Assignment: Rewrite the items below, putting "Find an element on the display" wherever "Locate an element on the screen" appears and leaving everything else unchanged.

[Stored items]

_ _ _ _ _

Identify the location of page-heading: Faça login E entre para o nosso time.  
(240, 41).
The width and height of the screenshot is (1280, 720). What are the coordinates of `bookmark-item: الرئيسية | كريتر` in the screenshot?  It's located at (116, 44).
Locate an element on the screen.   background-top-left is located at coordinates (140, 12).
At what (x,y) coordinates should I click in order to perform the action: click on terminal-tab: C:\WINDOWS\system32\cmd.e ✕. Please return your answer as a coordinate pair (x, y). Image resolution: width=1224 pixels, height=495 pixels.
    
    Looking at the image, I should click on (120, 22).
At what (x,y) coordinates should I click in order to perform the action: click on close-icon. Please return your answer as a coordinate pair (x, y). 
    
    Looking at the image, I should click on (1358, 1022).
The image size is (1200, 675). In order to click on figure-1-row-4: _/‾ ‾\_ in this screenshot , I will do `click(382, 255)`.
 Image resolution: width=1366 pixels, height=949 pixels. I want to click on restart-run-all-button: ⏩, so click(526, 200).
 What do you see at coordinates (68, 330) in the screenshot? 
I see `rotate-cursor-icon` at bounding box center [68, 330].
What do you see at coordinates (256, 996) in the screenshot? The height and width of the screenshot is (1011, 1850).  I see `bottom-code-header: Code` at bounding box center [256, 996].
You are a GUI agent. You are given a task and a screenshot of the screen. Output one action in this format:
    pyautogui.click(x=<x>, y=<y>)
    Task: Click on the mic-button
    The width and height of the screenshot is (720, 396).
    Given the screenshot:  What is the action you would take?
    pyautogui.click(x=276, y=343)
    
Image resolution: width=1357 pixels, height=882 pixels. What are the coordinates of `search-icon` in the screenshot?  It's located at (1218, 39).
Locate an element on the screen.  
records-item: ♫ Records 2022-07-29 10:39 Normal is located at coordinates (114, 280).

_ _ _ _ _

Reply to the task:
Identify the location of page-heading: Faça login E entre para o nosso time.  
(240, 41).
The width and height of the screenshot is (1280, 720). What are the coordinates of `bookmark-item: الرئيسية | كريتر` in the screenshot?  It's located at (116, 44).
Find an element on the display.   background-top-left is located at coordinates (140, 12).
At what (x,y) coordinates should I click in order to perform the action: click on terminal-tab: C:\WINDOWS\system32\cmd.e ✕. Please return your answer as a coordinate pair (x, y). Image resolution: width=1224 pixels, height=495 pixels.
    
    Looking at the image, I should click on (120, 22).
At what (x,y) coordinates should I click in order to perform the action: click on close-icon. Please return your answer as a coordinate pair (x, y). 
    
    Looking at the image, I should click on (1358, 1022).
The image size is (1200, 675). In order to click on figure-1-row-4: _/‾ ‾\_ in this screenshot , I will do `click(382, 255)`.
 Image resolution: width=1366 pixels, height=949 pixels. I want to click on restart-run-all-button: ⏩, so click(526, 200).
 What do you see at coordinates (68, 330) in the screenshot? 
I see `rotate-cursor-icon` at bounding box center [68, 330].
What do you see at coordinates (256, 996) in the screenshot? The height and width of the screenshot is (1011, 1850).  I see `bottom-code-header: Code` at bounding box center [256, 996].
You are a GUI agent. You are given a task and a screenshot of the screen. Output one action in this format:
    pyautogui.click(x=<x>, y=<y>)
    Task: Click on the mic-button
    The width and height of the screenshot is (720, 396).
    Given the screenshot:  What is the action you would take?
    pyautogui.click(x=276, y=343)
    
Image resolution: width=1357 pixels, height=882 pixels. What are the coordinates of `search-icon` in the screenshot?  It's located at (1218, 39).
Find an element on the display.  
records-item: ♫ Records 2022-07-29 10:39 Normal is located at coordinates (114, 280).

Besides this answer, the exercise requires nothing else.